Lesart (3) kann schließlich zu Kulturblindheit führen.
Der Mehrwert digitaler Medien scheint nur dann gegeben zu sein, wenn sich die vorab gesetzten Ziele mit digitalen Medien besser, schneller, nachhaltiger etc. erreichen lassen als auf traditionellem Wege. Ausgeblendet wird bei diesem Vorgehen, dass die unterrichtlichen Zieldimensionen nicht unabhängig von medialen und technischen Rahmenbedingungen sind. Vereinfacht gesagt: Die Ziele, die sich in einem ausschließlich auf Buch und Schrift basierenden Unterricht realistischerweise erreichen lassen, unterscheiden sich signifikant von den Zielen, die man mit Buch, Schrift, Tablet und Internetzugang ansteuern kann. Der wahre Mehrwert digitaler Medien besteht also nicht darin, alte Ziele schneller zu erreichen, sondern völlig neue Zieldimensionen erstmals zu erschließen.

Sie verwenden in Ihrer Antwort zuletzt den Begriff Mehrwert.
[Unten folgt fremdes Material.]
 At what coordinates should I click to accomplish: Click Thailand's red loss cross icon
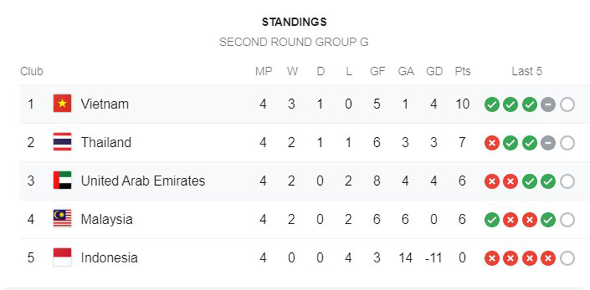coord(492,143)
In einem weiteren Blogbeitrag haben Sie diesen ähnlich kritisch hinterfragt, wie den eben diskutierten Grundsatz. Sollte man diesen beinahe fundamentalen Begriff nun verwenden oder nicht?

Unsere Intuitionen im Hinblick auf den Mehrwert mögen klar und eindeutig sein – der Begriff und seine Anwendung im Bereich der Pädagogik sind es nicht.
Das gängige Verständnis vom Mehrwert ist häufig mit einer stark verengten Perspektive auf die mediale Grundierung des Unterrichts verknüpft. Denn Medien geraten erst dann in den Blick, wenn es sich um elektronische (oder digitale) Medien handelt. “Medienintegration” meint dann, den traditionellen Unterricht durch elektronische bzw. digitale Medien zu unterstützen. Und diese Integration gilt als didaktisch sinnvoll, wenn sich gegenüber dem Unterricht, der auf Stimme, Buch und Schrift basiert, ein Mehrwert ergibt
Gegen diese Sichtweise lässt sich jedoch einwenden, dass Medien nicht erst in Gestalt elektronischer (oder gar digitaler) Medien in den Unterricht integriert werden, sondern dass auch die Stimme, das Buch und die Schrift mediale Formen sind. Die (immer noch selbstverständliche) Sozialisation im Rahmen der Buchkultur macht den medialen Charakter von (menschlicher) Stimme, Buch und Schrift jedoch gleichsam unsichtbar und lässt auch vergessen, dass Buch und Schrift hochspezialisierte Technologien darstellen.
Das bedeutet: Es gibt keinen Unterricht ohne Medien. Oder wahlweise: Man kann nicht nicht-medial unterrichten.
Vor diesem Hintergrund ergeben sich (mindestens) drei problematische Aspekte:

  1. Es gibt keinen erkennbaren Grund, die Frage nach dem Mehrwert nur beim Einsatz bestimmter technischer Medien (z.B. beim Smartphone, nicht aber beim Buch oder Arbeitsblatt) zu stellen.
  2. Es fehlt eine Begründung dafür, warum nicht-technische Medien (d.h. die Stimme oder der Mensch) gar keinen Mehrwert-Test bestehen müssen: Wäre es nicht sinnvoll, sicherzustellen, dass Lehrer(in) A gegenüber Lehrer(in) B einen Mehrwert aufweist, bevor er oder sie in den Unterricht integriert wird?
  3. Es ist nicht nachvollziehbar, warum bestimmte mediale Formen einen höheren Wert haben müssen als andere, bevor sie legitimerweise im Unterricht eingesetzt werden dürfen: Würde nicht ein Gleich-Wert genügen?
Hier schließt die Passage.